On the second issue, the court in Zamani held that the notes of the arbitrator do not form part of the record of decision and, as a result, cannot be disclosed in terms of Rule 53. First, the court observed that the notes of the arbitrator may record matters that are preliminary, subject to revision, or of no use for the ultimate consideration of the issues that require determination. Second, the Arbitration Act requires that an award be in writing and signed by the arbitrator. The award must therefore set out the arbitrator’s reasons and provide a dispositive and authoritative reason on which the arbitrator reached the decision. The notes on the other hand may contain a distillation of (perhaps) disparate views expressed during argument. The notes of an arbitrator do not bear any relationship to the award. They may record diverse subjects: evidence, impressions of a witness, a point of law or fact for consideration, an analogy, a half-remembered authority, a reminder to collect dry cleaning and so forth. Notes of this kind may be fragmentary, provisional, exploratory, and subject to discard or revision. The notes do nothing more than show what an arbitrator was thinking at a point in time in the proceedings. Third, what an arbitrator then does with these notes is entirely contingent. The salient consideration is this: he/she is required to publish an award and in so doing provide the reasons for the decision. It is the reasons for the award that must survive scrutiny. What an arbitrator was thinking at a point in time when a note was made is not what matters. What matters is what the award contains, and how the proceedings were conducted. These are the matters relevant to the grounds of review as set out in the Arbitration Act.

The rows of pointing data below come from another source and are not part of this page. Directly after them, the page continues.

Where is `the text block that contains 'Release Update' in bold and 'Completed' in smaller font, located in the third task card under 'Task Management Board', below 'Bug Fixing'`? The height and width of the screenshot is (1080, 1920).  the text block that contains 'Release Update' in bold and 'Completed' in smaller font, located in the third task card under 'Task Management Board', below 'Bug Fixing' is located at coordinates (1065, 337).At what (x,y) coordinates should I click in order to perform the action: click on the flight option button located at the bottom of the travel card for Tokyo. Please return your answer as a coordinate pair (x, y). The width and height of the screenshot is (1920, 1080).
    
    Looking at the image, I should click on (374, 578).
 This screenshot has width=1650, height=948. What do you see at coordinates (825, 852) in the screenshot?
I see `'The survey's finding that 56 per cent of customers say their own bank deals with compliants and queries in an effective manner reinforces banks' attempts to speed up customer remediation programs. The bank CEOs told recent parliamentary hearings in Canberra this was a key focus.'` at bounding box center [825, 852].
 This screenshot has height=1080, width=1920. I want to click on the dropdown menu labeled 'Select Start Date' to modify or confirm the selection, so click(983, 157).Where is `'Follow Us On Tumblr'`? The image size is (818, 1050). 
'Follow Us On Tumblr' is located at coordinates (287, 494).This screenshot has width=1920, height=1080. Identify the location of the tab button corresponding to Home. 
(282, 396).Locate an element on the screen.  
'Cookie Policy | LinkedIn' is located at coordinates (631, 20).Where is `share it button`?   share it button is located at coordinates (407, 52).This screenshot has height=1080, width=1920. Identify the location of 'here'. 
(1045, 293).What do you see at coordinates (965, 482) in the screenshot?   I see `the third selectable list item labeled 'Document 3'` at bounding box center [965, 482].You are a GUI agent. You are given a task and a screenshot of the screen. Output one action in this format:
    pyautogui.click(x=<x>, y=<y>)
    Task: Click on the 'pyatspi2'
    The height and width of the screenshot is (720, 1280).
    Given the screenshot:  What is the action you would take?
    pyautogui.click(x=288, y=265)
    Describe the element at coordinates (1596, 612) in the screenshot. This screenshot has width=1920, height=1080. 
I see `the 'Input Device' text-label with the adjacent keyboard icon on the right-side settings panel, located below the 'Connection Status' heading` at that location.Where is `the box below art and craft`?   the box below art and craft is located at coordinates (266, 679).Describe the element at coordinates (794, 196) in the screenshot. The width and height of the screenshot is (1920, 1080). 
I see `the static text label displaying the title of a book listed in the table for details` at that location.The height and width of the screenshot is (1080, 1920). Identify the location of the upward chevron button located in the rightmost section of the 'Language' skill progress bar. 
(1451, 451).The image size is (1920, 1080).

The decision in Zamani is a welcome development for the ever-growing arbitration community. First, it lays out a legal framework for the review of awards under Rule 53 and dispels the perception that Rule 53 is only appropriate in judicial reviews involving public law as opposed to reviews of awards under the Arbitration Act. Second, it preserves the arbitrator’s freedom to take notes without having to justify (at a later stage) why a note was made, how it might have influenced the ultimate decision, or why it was discarded. Without the freedom to take notes, the adjudicative function of an arbitrator may well be compromised as the prospect of an unsuccessful party dissecting an arbitrator’s notes for some fragment to support a claim of irregularity would encourage arbitrators to either not take notes at all or take them in such a way that stultifies the freedom of thought and enquiry that should be encouraged to secure sound adjudication.